К этим записям следует, пожалуй, сделать несколько примечаний. Те, кого мисс Райан называет «великанами-мужчинами и задрипанными дамами», были сто, а то и больше ведущих ленинградских актеров, которым поручили устроить встречу. Поразительно, но им не сказали, что труппа, занятая в «Порги и Бесс», – негритянская; и пока они меняли озадаченное выражение лиц на приветственное, половина труппы уже вышла из вокзала. «Толпа зрителей», отмеченная миссис Вольферт, состояла из рядовых граждан, чье присутствие было вызвано появившейся накануне в «Известиях» заметкой следующего содержания: «Завтра утром в Ленинград прибывает поездом на гастроли американская оперная труппа. Здесь намечены их выступления». Кстати, эти две строчки были первым сообщением в советской печати о бриновском начинании; но, несмотря на краткость, заметка оказалась настолько интригующей, что привлекла добрую тысячу ленинградцев, которые забили вокзал, теснились на лестнице и выплескивались на улицу. Что касается «суетливого тепла», поразившего миссис Вольферт, то я ничего такого не заметил. Там и сям действительно вспыхивали негромкие аплодисменты, но вообще толпа, как мне показалось, созерцала выходивших из дверей исполнителей в каком-то бездонном молчании, в почти кататонической застылости. Невозможно было понять, что они думают о триумфальном шествии американцев – миссис Гершвин, нагруженная букетами, как новобрачная; крохотный Деви Бей, на ходу танцевавший импровизированную Сьюзи-Кью; Джексон, по-королевски помахивавший толпе, и Джон Маккарри, поднявший над головой кулаки, как боксер на ринге.
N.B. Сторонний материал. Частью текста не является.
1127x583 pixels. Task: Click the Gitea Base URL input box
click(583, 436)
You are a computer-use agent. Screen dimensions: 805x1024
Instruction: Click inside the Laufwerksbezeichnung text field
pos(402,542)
Но хоть на лицах русских и невозможно было ничего прочесть, у официального историка труппы Леонарда Лайонса мнение сложилось, и очень четкое. Обозрев всю сцену с видом профессионала, он покачал головой:
– Никуда не годится. Зрелищности никакой. Знай Брин свое дело, мы бы вышли из поезда с пением!
Часть вторая Музы слышныЛенинградская премьера «Порги и Бесс», которой, по общему мнению, предстояло прогреметь на весь мир, была назначена на 26 декабря. Таким образом, на подготовку и репетиции оставалось пять дней – предостаточно, учитывая, что труппа уже почти четыре года разъезжала по свету. Но режиссер и продюсер спектакля Роберт Брин все поставил на то, что публика, собравшаяся на ленинградскую премьеру, увидит идеальное исполнение негритянской оперы. И сам Брин, и его энергичная партнерша-жена Вильва, и их ассистент, мягкий, но до чрезвычайности нервный Уорнер Уотсон, ни минуты не сомневались, что русских эта музыкальная сказка «собьет с ног», что они «такого не видели». Сторонние наблюдатели, даже вполне благожелательно настроенные, были в этом далеко не убеждены. Словом, куда ни кинь, а для американцев, как и для их русских спонсоров, вечер премьеры обещал быть одним из самых напряженных. До премьеры оставалось еще почти четверо суток; и когда заказные автобусы доставили исполнителей в гостиницу «Астория», накопившееся нервное напряжение сказалось в дележе номеров.